By William Snowden
Daniel Chavez was sentenced to life in prison last week for stabbing his wife, Kathy Partida Chavez, to death in Medart in September 2005.
The family of Partida gasped in relief as the sentence was pronounced and Partida's mother, Teresa Hemanes, and stepfather, Gene Fletcher, sat and quietly cried.
The family wore red shirts to the sentencing hearing, Thursday, July 8, which Fletcher told the court symbolized Partida's blood spilt on the ground in Medart and was a "call for justice."
It was the second time Chavez had been sentenced to life in prison. His first sentence was thrown out by an appeal court that found hearsay testimony about previous threats Chavez had made to kill Partida should not have been allowed in.
At the second trial, held over two days last month, the jury found Chavez guilty of second-degree murder – not premeditated murder, as had been the case at his trial three years earlier.
Noting that Chavez is an illegal alien and, should be ever be paroled from prison, he would deported to Mexico, prosecutor Jack Campbell told the court: "He decided where Kathy Partida ended her life – but he should not decide where his life ends."

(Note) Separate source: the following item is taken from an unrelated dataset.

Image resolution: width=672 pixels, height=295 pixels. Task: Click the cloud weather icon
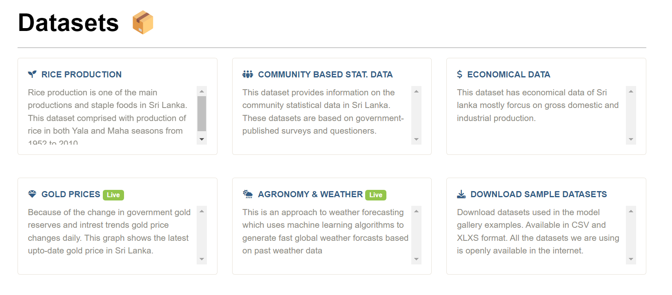click(x=248, y=194)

Defense attorney Ines Suber noted that the sentencing guidelines called for a prison term ranging between a minimum of 246 months, just over 20 years, to a maximum of life – and asked the court to consider mitigating evidence that included Chavez was a first-time offender, had low intelligence, cooperated with the state, and was remorseful for the crime.
Wakulla Circuit Judge N. Sanders Sauls said the evidence substantially outweighed the mitigation and ordered Chavez to the state penitentiary for life.

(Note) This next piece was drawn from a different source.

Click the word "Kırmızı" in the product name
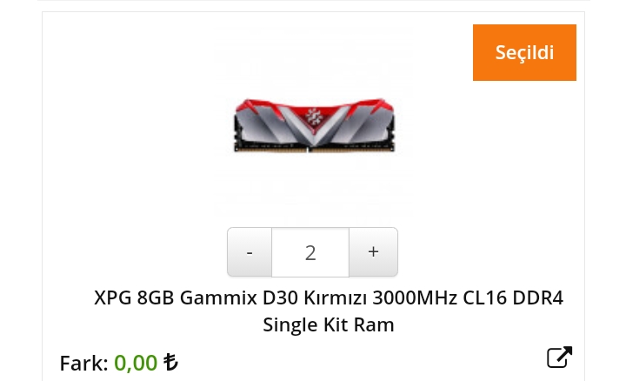Viewport: 626px width, 381px height. (335, 297)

Chavez and his wife had separated in September 2005 when he tracked her down to a friend's house in Medart and confronted Partida as she was preparing to go to church on a Sunday morning. The friend called 911 and a nearby deputy responded quickly – but Chavez had stabbed his wife twice in the heart by the time law enforcement arrived.
Partida's last words, to her friend Patsy Haley, were: ""He stabbed me. Miss Patsy. He's killed me."
Testimony at the trial showed the couple had a whirlwind romance and married quickly, but his controlling and chauvinistic behavior had given his new bride pause – and she left him.
The state contended it was a premeditated murder: that Chavez went to Medart that day armed with a knife, intending to take his wife back home or kill her.
The defense countered that it was a crime of passion: that he was devastated by his wife's departure, and that he took out the knife to use on himself, to take his own life.
Evidence presented at the sentencing was that he was born in a village in the rural mountains north of Mexico City to a 19-year-old mother who gave birth in a cave during a religious festival. His father, who was 22 when he was born, was murdered by family members when Chavez was a year-and-a-half. He found out about the murder when he was 7, and it apparently produced serious emotional problems for the boy – he began suffering seizures and other problems. His treatments included hospitalization and an exorcism.
The home he grew up in was described as being made of "paper and sticks" with dirt floors and no electricity.
When he was 17, he left the village and went to Mexico City to be with his mother, and then to the United States for work. He performed migrant labor on farms for a time and then other more stable work. At the time of the murder, he was working at a local sheet metal company doing duct work.
Money he sent back to his family enabled them to construct a concrete-block home with a cement floor and install electricty and run water hoses to the house.
Some of that mitigation evidence apparently offended Partida's family. Hemanes told the court that, after listening to all the testimony about Chavez, she was left with the feeling that she just wanted her daughter back – and she didn't want Chavez to be able to walk out of prison at some point in the future like nothing ever happened.
The family also offered a Spanish-language Bible to Chavez for him to have in prison.
"We do not hate you," Fletcher said to Chavez. "We hate what you have done."
And, to the court, Fletcher said: "Anything less than life in prison is a miscarriage of justice. An absolute miscarriage."
Chavez had a translator who interpreted what was said at the hearing, but Chavez never showed any reaction during the proceedings.